Por Enrique Serbeto
ABC
Vamos a halar claro sobre los derechos de autor; ya vale de lágrimas de cocodrilo. La piratería no es del todo mala. Es mala para las compañías de discos, eso es cierto, pero no tanto para los artistas y desde luego es muy buena para los consumidores. La mayor parte del coste de un disco no es ni lo que cobra el autor ni los costes industriales.
Es más, la industria de los discos debe ser la única que no ha aprovechado las ventajas de las nuevas tecnologías para bajar los precios y aumentar su productividad, como han hecho todas las demás. Y si algo han bajado los precios ha sido precisamente gracias a la presión de los barbarrojas del «top manta», cuya existencia es la demostración palpable de lo baratos que podrían ser los discos. Lo que nadie dice es que la mayor parte del precio que se paga al comprar un CD nuevo y legal sirve sobre todo para que las compañías recuperen la inversión promocional que han hecho para hacer que nos apetezca comprar específicamente ese disco. Es decir, que tenemos que pagar para que nos guste pagar más. Extraño ¿no?
En una sociedad libre, los efectos de millones de decisiones individuales son una energía formidable para los cambios. ¿Se han fijado la cantidad de actuaciones musicales que hay ahora? Cuando los Rolling vinieron a España por primera vez sus conciertos se contaban con los dedos de una oreja. Ahora, hasta un orgulloso pueblo de Almería se permite el lujo de traer a esta cuadrilla de carcamales para verlos en directo, porque los ingresos por conciertos son más seguros que los discos. En los tiempos «AdC» (antes del CD) hubo intentos hasta de crear cantantes que ni siquiera cantaban, pero que daban bien en las fotos. Ahora todos los músicos más o menos decentes se tienen que remangar y trabajarse unas cuantas actuaciones en directo para mantener los ingresos. ¿Qué hay de malo en eso?. Todo el verano los aficionados a la música de todo tipo tendrán espectáculos a elegir (y a pagar a tocateja, faltaría más).
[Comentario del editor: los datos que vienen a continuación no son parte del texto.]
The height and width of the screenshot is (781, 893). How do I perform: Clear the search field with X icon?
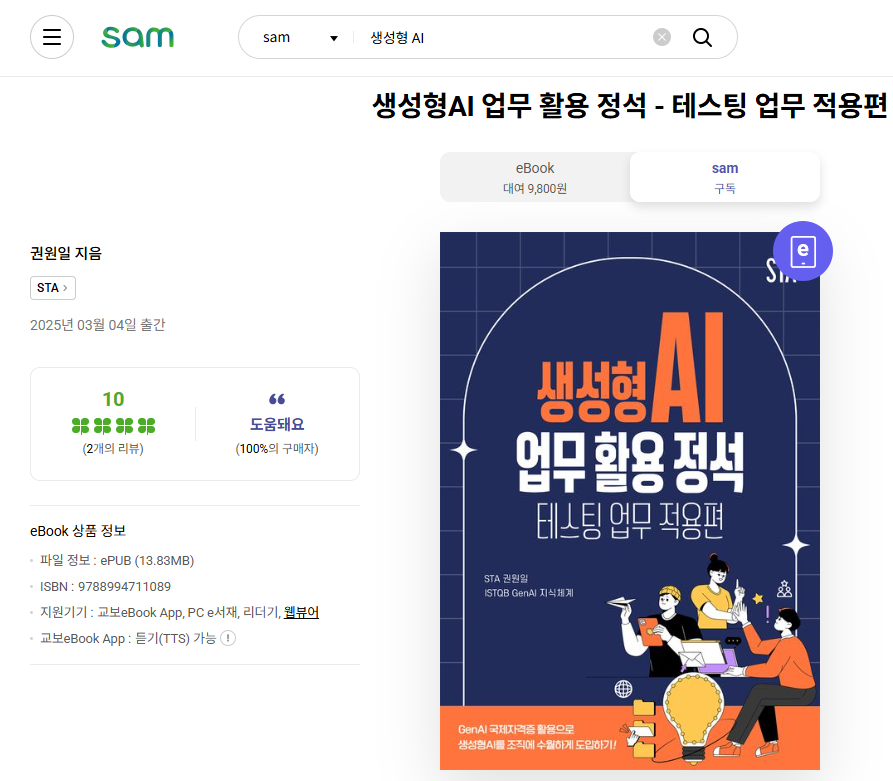point(662,38)
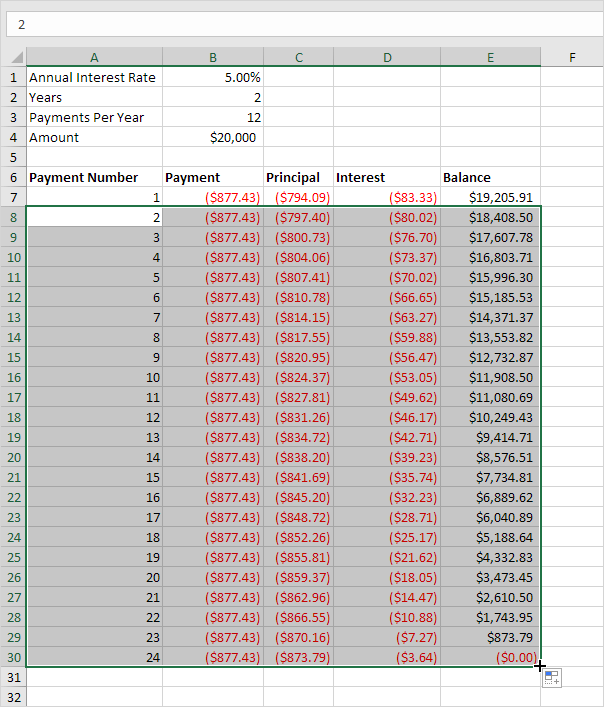Select column A header
Image resolution: width=604 pixels, height=707 pixels.
coord(94,58)
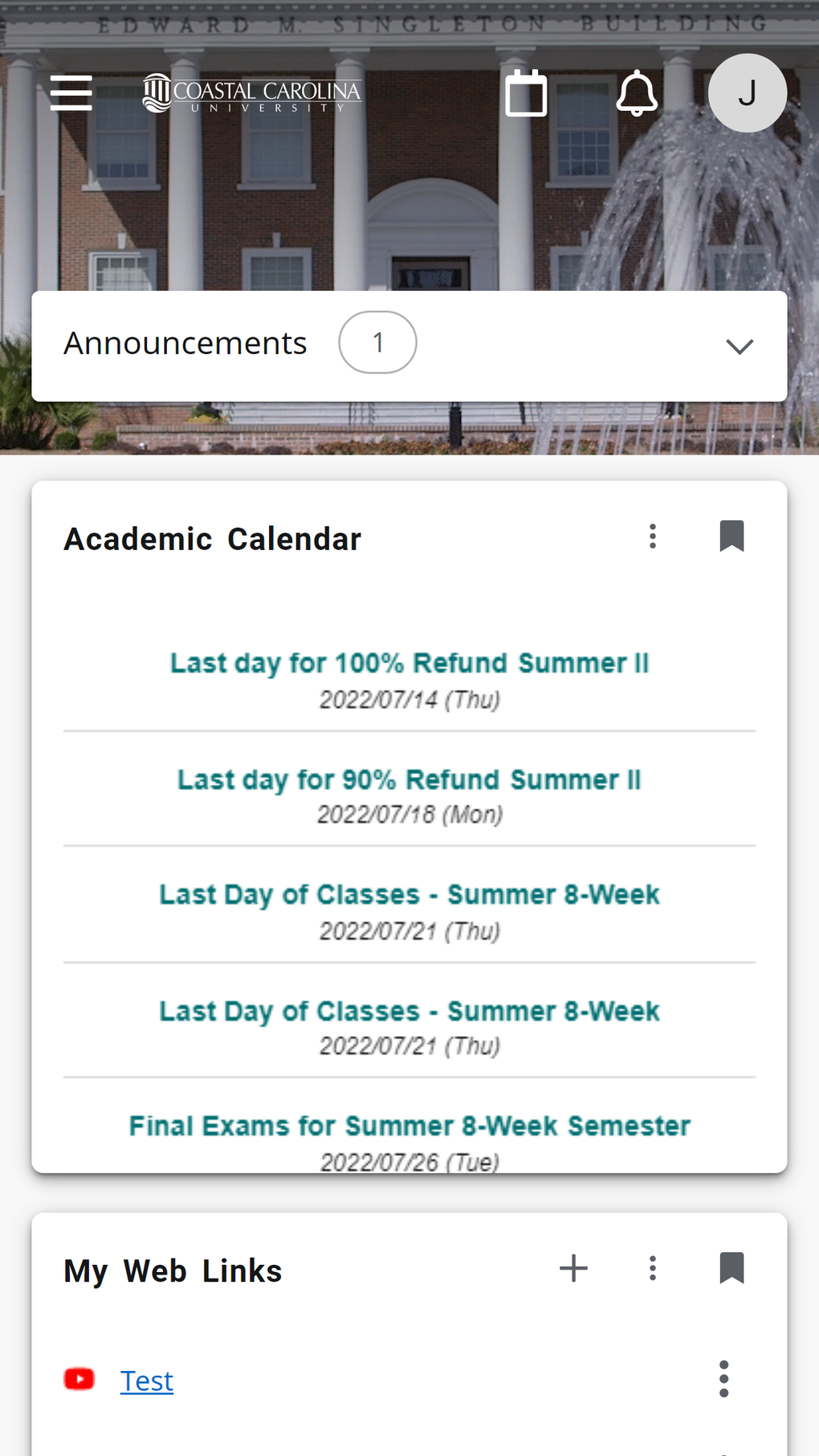
Task: Toggle bookmark on My Web Links card
Action: point(731,1269)
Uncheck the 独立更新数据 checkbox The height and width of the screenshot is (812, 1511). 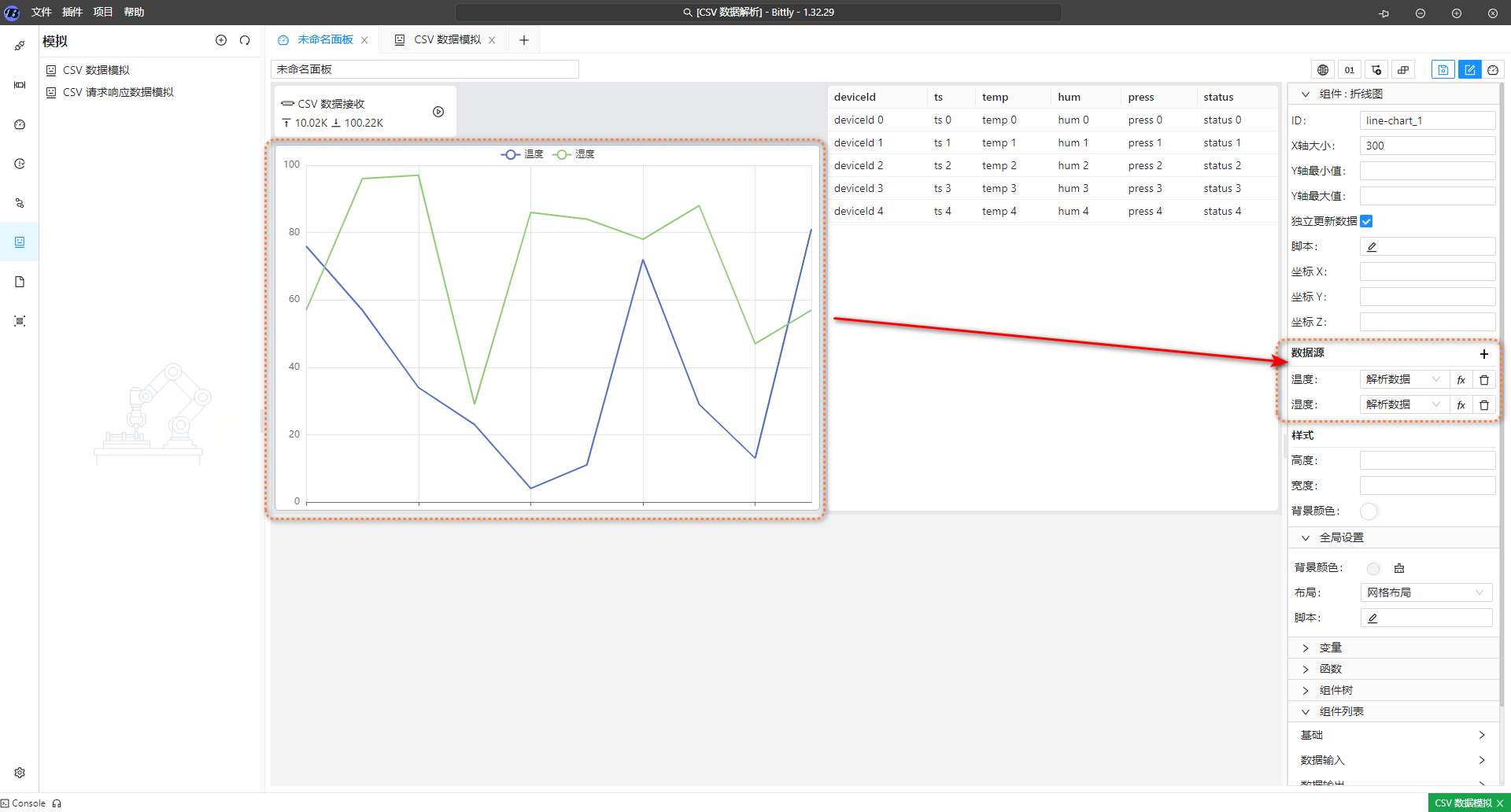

Se acabó el tiempo en que solo trabajaban las humildes orquestas que amenizan las verbenas rurales, músicos meritorios que vivían arrastrando los cachivaches en una furgoneta de mala muerte, corriendo por esas carreteras de Dios a las cuatro de la mañana, a cambio de unos modestos emolumentos que les permitieran pagar al menos la gasolina. Mientras tanto, las rutilantes estrellas de la música, no necesariamente grandes genios, las mas de las veces simples fenómenos de la popularidad, se tumbaban a la bartola viviendo de las rentas de los derechos de autor. Con un par de pelotazos (discazos, más bien) ha habido quien se ha pasado media vida como un marajá. Pues no. Ese tipo de propiedad «intelectual» no es la que merece protección.